L'organisation des pays producteurs de pétrole (Opep) n'a pas cédé aux supplications du reste du monde : elle a décidé de diminuer sa production de 2 millions de barils par jour (bp/j). La dernière réduction de la production de l'Opep remontait à la période précédant la pandémie de Covid. 

Ed Moya, Analyste de marché senior chez Oanda,  souligne que suite à cette annonce "le pétrole devrait rester soutenu [...] mais que la hausse sera plafonnée bien avant le niveau de 100 dollars le baril". 
 

 

Guerre énergétique 

Cette décision acte pour Sophie Chardon, cross asset strategist chez Lombard Odier, que "le cartel ne veut pas voir le brut retomber à son plus bas niveau de moins de 80 USD le baril". Un choix lourd de conséquence alors que les prix de l'énergie flambent ces derniers mois et que l'Europe en souffre tout particulièrement renoncant peu à peu à faire usage des hydrocarbures russes.

La Russie semble de fait déterminée à ne pas laisser les cours du pétrole diminuer. Le vice-Premier ministre russe en charge de l'Énergie, Alexandre Novak, a souligné à l'issue de la réunion de l'Opep + que son pays pourrait réduire à nouveau sa production pour soutenir le niveau des prix de l'or noir. Une "ambition de prix [qui] semble gérable si nous nous dirigeons vers une légère récession mondiale, mais impossible à défendre si nous voyons une récession plus profonde s'installer" estime Sophie Chardon.

 

Jeu de dupe

 

Joe Biden a beau se déclarer "déçu de cette décision à courte vue" de la part du cartel et annoncer vouloir consulter le Congrès prochainement. Il ne peut pas pour autant s'agir d'une surprise pour lui au vu de ses difficiles relations avec l'organisation basée à Vienne: sa visite officielle à Ryiad cet été n'avait notamment débouché sur aucune avancée significative.

Pour autant "l'impact sur l'offre et la demande mondiales reste à définir" selon Sophie Chardon, notamment du fait que "L'OPEP+ étant déjà dans l’incapacité d'atteindre ses objectifs de production et la production iranienne pouvant revenir sur le marché. De leur côté, les États-Unis continuent de libérer leurs réserves stratégiques, mais, à un moment donné, ils devront commencer à reconstituer leurs stocks."

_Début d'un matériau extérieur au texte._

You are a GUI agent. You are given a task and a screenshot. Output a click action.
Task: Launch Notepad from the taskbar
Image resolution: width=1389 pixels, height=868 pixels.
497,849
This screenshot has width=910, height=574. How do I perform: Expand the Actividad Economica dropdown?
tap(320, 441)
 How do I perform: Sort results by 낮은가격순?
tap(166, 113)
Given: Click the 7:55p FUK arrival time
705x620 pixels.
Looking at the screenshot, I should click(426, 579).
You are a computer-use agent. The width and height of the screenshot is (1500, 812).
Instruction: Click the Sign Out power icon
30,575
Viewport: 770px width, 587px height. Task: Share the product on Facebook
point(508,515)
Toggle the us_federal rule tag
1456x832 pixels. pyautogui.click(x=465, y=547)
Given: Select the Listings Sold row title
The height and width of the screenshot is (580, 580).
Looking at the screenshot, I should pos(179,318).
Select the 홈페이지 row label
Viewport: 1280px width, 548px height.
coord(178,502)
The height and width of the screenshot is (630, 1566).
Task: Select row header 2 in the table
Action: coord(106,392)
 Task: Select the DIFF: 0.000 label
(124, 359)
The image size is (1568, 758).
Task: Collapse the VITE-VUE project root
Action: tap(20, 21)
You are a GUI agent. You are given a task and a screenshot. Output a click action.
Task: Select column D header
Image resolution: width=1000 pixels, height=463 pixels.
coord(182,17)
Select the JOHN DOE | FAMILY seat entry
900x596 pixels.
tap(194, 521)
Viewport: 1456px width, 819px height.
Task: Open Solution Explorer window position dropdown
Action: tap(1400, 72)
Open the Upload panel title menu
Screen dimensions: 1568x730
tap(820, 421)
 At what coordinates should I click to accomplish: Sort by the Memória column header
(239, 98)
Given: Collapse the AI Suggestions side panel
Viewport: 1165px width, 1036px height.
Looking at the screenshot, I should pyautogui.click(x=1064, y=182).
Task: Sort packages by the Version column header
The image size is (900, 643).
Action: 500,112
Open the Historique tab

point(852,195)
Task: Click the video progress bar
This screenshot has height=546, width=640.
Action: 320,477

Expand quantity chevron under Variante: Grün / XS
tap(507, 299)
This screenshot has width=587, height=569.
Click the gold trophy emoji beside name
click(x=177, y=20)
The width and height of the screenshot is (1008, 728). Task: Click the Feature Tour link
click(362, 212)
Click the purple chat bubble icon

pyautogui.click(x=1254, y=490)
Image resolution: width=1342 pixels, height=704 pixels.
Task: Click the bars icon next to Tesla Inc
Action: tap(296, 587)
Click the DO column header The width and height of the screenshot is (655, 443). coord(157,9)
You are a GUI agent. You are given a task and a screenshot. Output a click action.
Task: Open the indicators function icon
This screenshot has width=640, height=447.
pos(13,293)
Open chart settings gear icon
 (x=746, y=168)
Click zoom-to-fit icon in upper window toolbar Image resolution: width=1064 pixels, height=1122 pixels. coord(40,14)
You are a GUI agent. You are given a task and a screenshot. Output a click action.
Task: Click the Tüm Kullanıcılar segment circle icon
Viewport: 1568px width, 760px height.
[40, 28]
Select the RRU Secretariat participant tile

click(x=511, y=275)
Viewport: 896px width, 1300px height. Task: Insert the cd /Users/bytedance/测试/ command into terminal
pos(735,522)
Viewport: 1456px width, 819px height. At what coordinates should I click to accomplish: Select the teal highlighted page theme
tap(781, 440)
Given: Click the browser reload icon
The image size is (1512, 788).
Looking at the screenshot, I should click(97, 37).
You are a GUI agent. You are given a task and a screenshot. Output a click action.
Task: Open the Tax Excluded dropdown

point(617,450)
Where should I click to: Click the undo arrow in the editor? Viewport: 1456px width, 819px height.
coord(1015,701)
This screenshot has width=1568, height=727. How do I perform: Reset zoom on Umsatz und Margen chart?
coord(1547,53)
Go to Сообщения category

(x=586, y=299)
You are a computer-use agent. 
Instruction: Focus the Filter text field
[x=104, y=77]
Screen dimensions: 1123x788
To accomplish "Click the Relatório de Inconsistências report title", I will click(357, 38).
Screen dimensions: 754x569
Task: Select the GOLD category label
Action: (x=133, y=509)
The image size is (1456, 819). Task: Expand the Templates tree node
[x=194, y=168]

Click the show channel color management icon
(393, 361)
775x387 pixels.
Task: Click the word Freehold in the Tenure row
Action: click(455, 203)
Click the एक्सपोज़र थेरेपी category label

Le prince saoudien Abdulaziz a répété mercredi dernier que "L'Opep plus est là pour rester en tant que force modératrice", et que donc, à ses yeux, il était nécessaire d'agir pour stabiliser le marché. Une véritable aubaine pour Moscou qui pourra continuer à écouler son pétrole à un prix avantageux en étant moins exposé aux embargos ou plafonnements imposés à ses exportations d'or noir. Rendez-vous le 4 décembre pour la prochaine passe d'armes entre Joe Biden et l'Opep, l'organisation ayant décidé que ses habituelles réunions mensuelles ne se tiendraient plus que tout les deux mois.